Figure 1.

Targeted modification of the endoglin gene in ES cells. (A) Targeted replacement of mouse ENG (mENG) gene exons 4–8 with the corresponding human ENG (hENG) gene exons by homologous recombination in ES cells. The region drawn as a thick horizontal line represents the DNA used in the targeting vector. Mouse and human exons are shown as vertical closed and open boxes, respectively. EcoRV and KpnI restriction enzyme sites are indicated by arrow heads and arrows, respectively. Approximate location of PCR primers and Southern probes are also indicated.

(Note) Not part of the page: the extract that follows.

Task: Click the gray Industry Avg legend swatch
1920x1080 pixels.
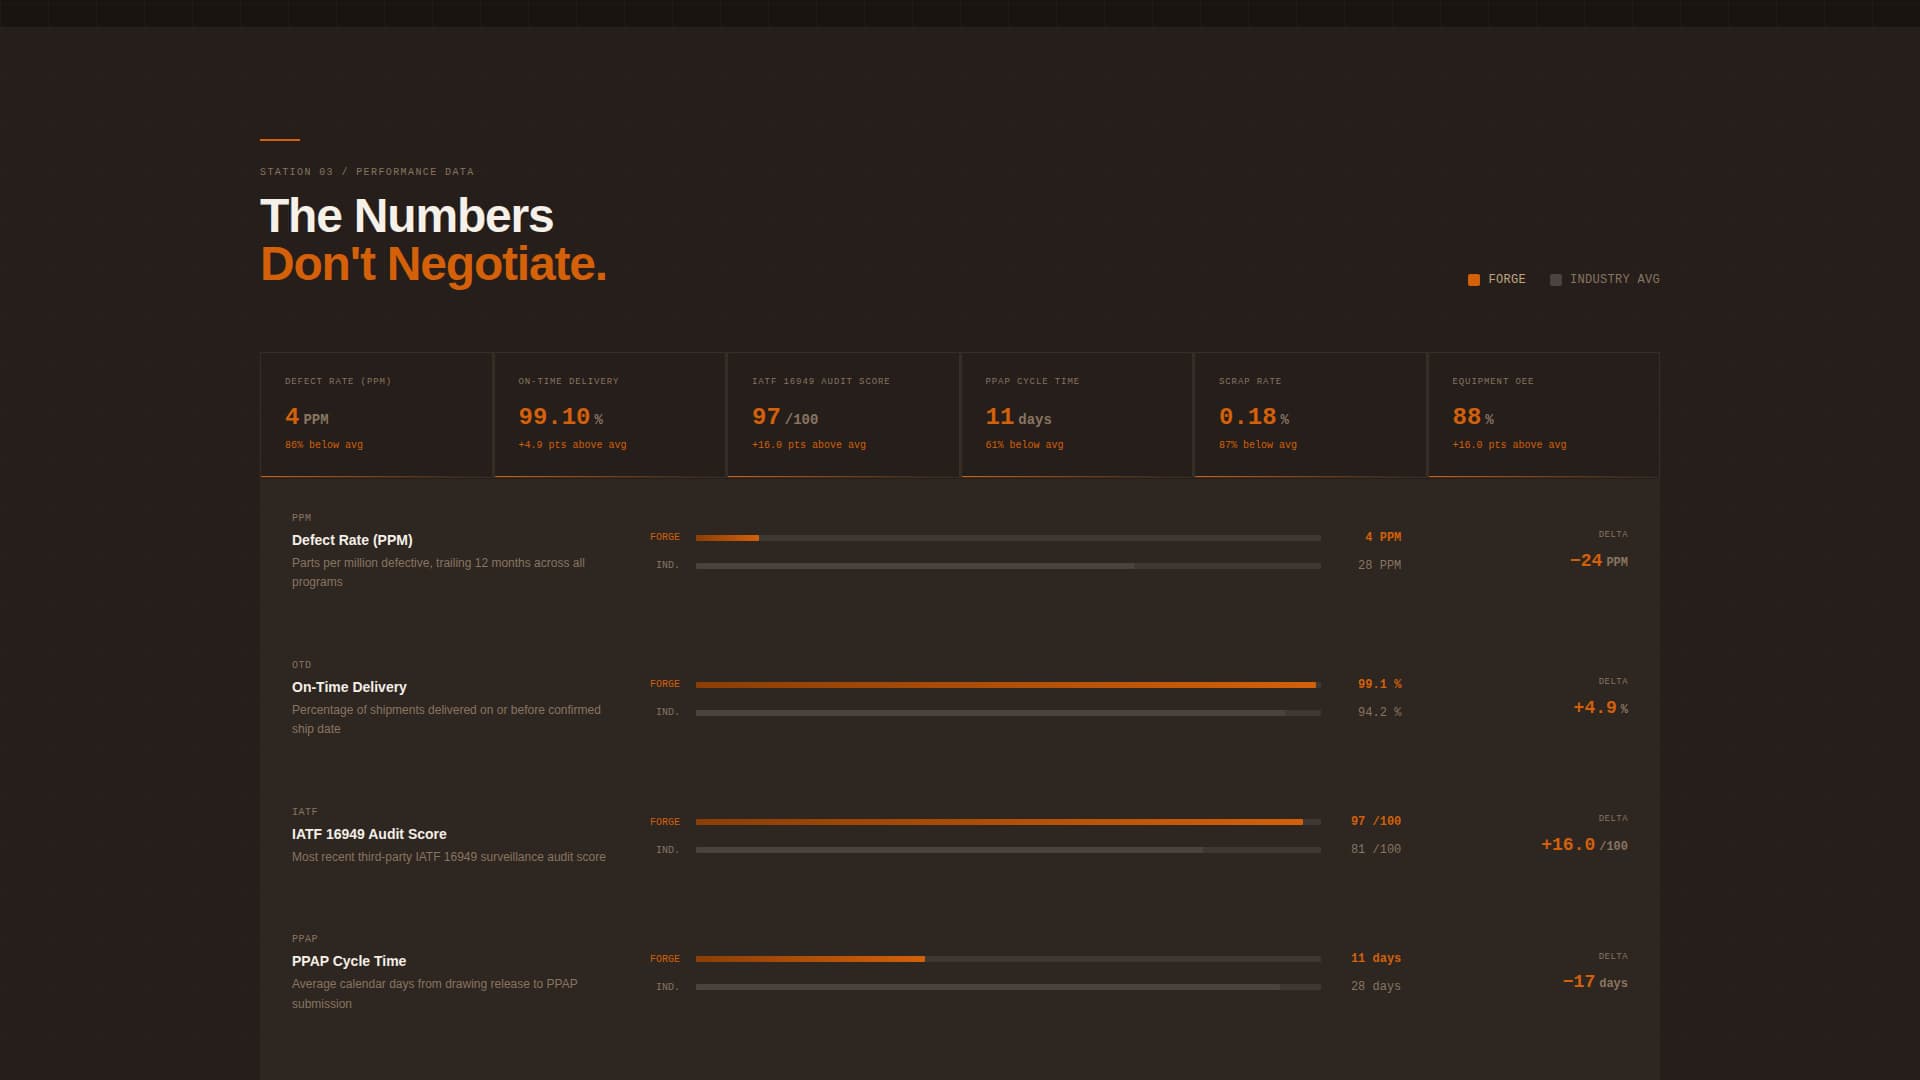Action: (1555, 280)
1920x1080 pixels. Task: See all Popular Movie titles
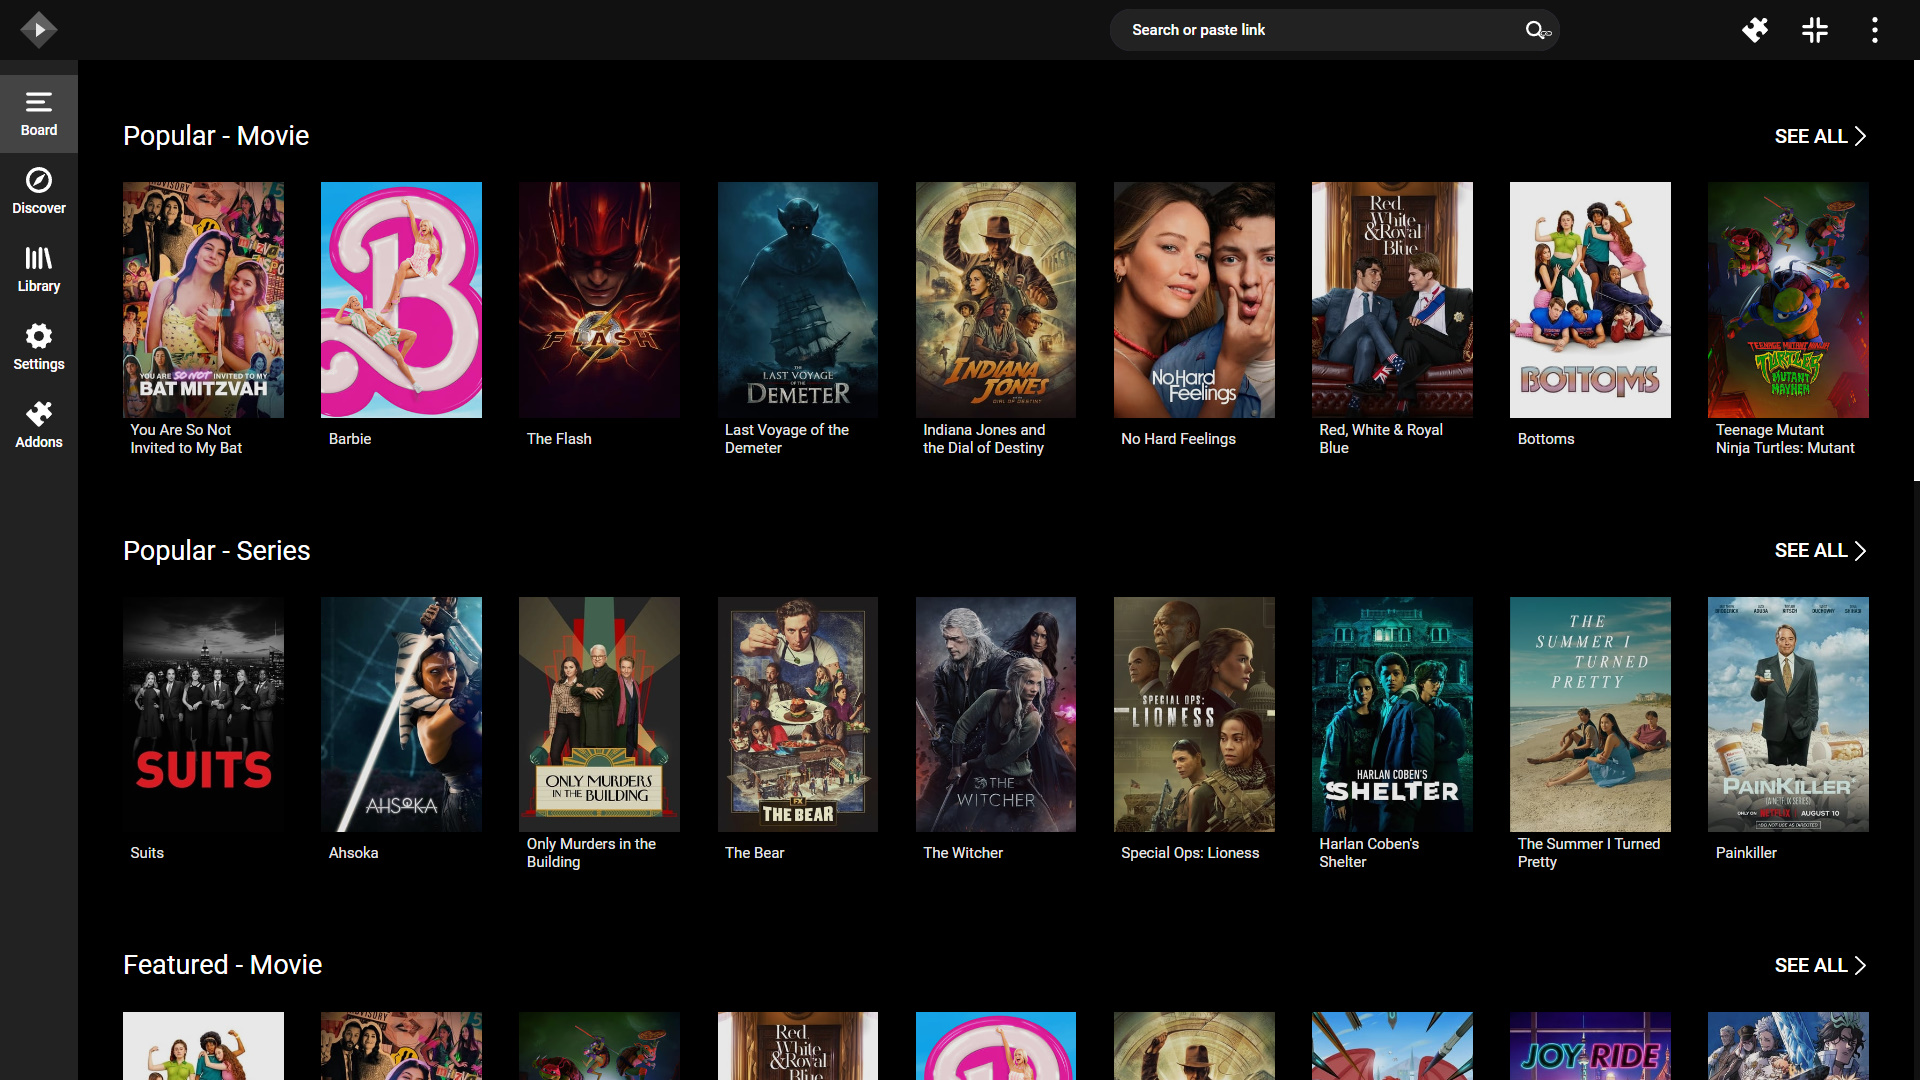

Primers used in these studies are shown in Supporting Information Table 1. (B) Four successfully targeted ES cell clones (i.e., 27, 40, 44 and 226) are identified by genomic PCR. Complete replacement events are confirmed by restriction enzyme digestion of the PCR product. (C) Genomic DNA from the ES cell clones are analyzed by Southern blot to confirm the result from genomic PCR. The chromosome karyotypes of clone 27 and 226 were examine by SKY imaging and found to be normal. These clones were individually microinjected into C57BL6/J blastocysts to obtain chimera mice. (D) Homozygous genetically engineered mice (GEMs) with novel human/mouse chimeric (humanized) ENG. The mice develop normally and are healthy without signs of telangiectasia.